Swap "Where should I click to" for "Where do I click to" everywhere it appears in the lines below, and leave everything else unchanged.

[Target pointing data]
start
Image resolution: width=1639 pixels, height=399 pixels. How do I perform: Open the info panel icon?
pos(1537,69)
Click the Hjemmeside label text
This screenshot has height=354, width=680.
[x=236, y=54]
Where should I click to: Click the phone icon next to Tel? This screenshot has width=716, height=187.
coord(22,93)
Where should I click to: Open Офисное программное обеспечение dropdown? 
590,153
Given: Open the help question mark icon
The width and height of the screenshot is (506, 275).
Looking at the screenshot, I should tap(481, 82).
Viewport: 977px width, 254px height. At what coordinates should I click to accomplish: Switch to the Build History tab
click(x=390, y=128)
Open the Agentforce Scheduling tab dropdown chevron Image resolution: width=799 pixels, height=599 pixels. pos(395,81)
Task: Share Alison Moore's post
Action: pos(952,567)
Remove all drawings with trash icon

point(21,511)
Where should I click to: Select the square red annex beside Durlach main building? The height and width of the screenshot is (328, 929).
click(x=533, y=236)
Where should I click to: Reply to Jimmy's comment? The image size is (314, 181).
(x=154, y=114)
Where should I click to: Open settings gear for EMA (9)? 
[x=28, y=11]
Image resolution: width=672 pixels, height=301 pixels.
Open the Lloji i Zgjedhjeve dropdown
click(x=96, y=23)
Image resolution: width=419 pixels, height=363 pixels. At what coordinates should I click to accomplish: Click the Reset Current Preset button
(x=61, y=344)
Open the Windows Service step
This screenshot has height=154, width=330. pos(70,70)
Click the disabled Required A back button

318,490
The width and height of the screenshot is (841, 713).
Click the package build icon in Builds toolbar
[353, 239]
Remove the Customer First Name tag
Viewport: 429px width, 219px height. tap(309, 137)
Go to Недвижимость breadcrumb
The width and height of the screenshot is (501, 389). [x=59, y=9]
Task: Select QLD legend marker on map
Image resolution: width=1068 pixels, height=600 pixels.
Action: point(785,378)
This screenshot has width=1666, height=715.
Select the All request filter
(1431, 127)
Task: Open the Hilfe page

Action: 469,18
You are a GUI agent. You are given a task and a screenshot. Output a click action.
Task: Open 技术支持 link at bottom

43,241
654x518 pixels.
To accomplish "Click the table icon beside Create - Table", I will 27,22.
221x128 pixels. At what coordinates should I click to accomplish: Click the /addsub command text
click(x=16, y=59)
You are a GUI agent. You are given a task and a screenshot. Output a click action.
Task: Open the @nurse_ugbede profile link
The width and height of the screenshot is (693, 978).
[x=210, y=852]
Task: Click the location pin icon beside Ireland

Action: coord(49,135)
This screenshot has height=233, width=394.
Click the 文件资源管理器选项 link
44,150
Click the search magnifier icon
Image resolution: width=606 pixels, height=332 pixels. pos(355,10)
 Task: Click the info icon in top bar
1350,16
end
» Result:
Image resolution: width=1639 pixels, height=399 pixels. How do I perform: Open the info panel icon?
pos(1537,69)
Click the Hjemmeside label text
This screenshot has height=354, width=680.
[x=236, y=54]
Where do I click to: Click the phone icon next to Tel? This screenshot has width=716, height=187.
coord(22,93)
Where do I click to: Open Офисное программное обеспечение dropdown? 
590,153
Given: Open the help question mark icon
The width and height of the screenshot is (506, 275).
Looking at the screenshot, I should tap(481, 82).
Viewport: 977px width, 254px height. At what coordinates should I click to accomplish: Switch to the Build History tab
click(x=390, y=128)
Open the Agentforce Scheduling tab dropdown chevron Image resolution: width=799 pixels, height=599 pixels. pos(395,81)
Task: Share Alison Moore's post
Action: pos(952,567)
Remove all drawings with trash icon

point(21,511)
Where do I click to: Select the square red annex beside Durlach main building? The height and width of the screenshot is (328, 929).
click(x=533, y=236)
Where do I click to: Reply to Jimmy's comment? The image size is (314, 181).
(x=154, y=114)
Where do I click to: Open settings gear for EMA (9)? 
[x=28, y=11]
Image resolution: width=672 pixels, height=301 pixels.
Open the Lloji i Zgjedhjeve dropdown
click(x=96, y=23)
Image resolution: width=419 pixels, height=363 pixels. At what coordinates should I click to accomplish: Click the Reset Current Preset button
(x=61, y=344)
Open the Windows Service step
This screenshot has height=154, width=330. pos(70,70)
Click the disabled Required A back button

318,490
The width and height of the screenshot is (841, 713).
Click the package build icon in Builds toolbar
[353, 239]
Remove the Customer First Name tag
Viewport: 429px width, 219px height. tap(309, 137)
Go to Недвижимость breadcrumb
The width and height of the screenshot is (501, 389). [x=59, y=9]
Task: Select QLD legend marker on map
Image resolution: width=1068 pixels, height=600 pixels.
Action: point(785,378)
This screenshot has width=1666, height=715.
Select the All request filter
(1431, 127)
Task: Open the Hilfe page

Action: 469,18
You are a GUI agent. You are given a task and a screenshot. Output a click action.
Task: Open 技术支持 link at bottom

43,241
654x518 pixels.
To accomplish "Click the table icon beside Create - Table", I will 27,22.
221x128 pixels. At what coordinates should I click to accomplish: Click the /addsub command text
click(x=16, y=59)
You are a GUI agent. You are given a task and a screenshot. Output a click action.
Task: Open the @nurse_ugbede profile link
The width and height of the screenshot is (693, 978).
[x=210, y=852]
Task: Click the location pin icon beside Ireland

Action: coord(49,135)
This screenshot has height=233, width=394.
Click the 文件资源管理器选项 link
44,150
Click the search magnifier icon
Image resolution: width=606 pixels, height=332 pixels. pos(355,10)
 Task: Click the info icon in top bar
1350,16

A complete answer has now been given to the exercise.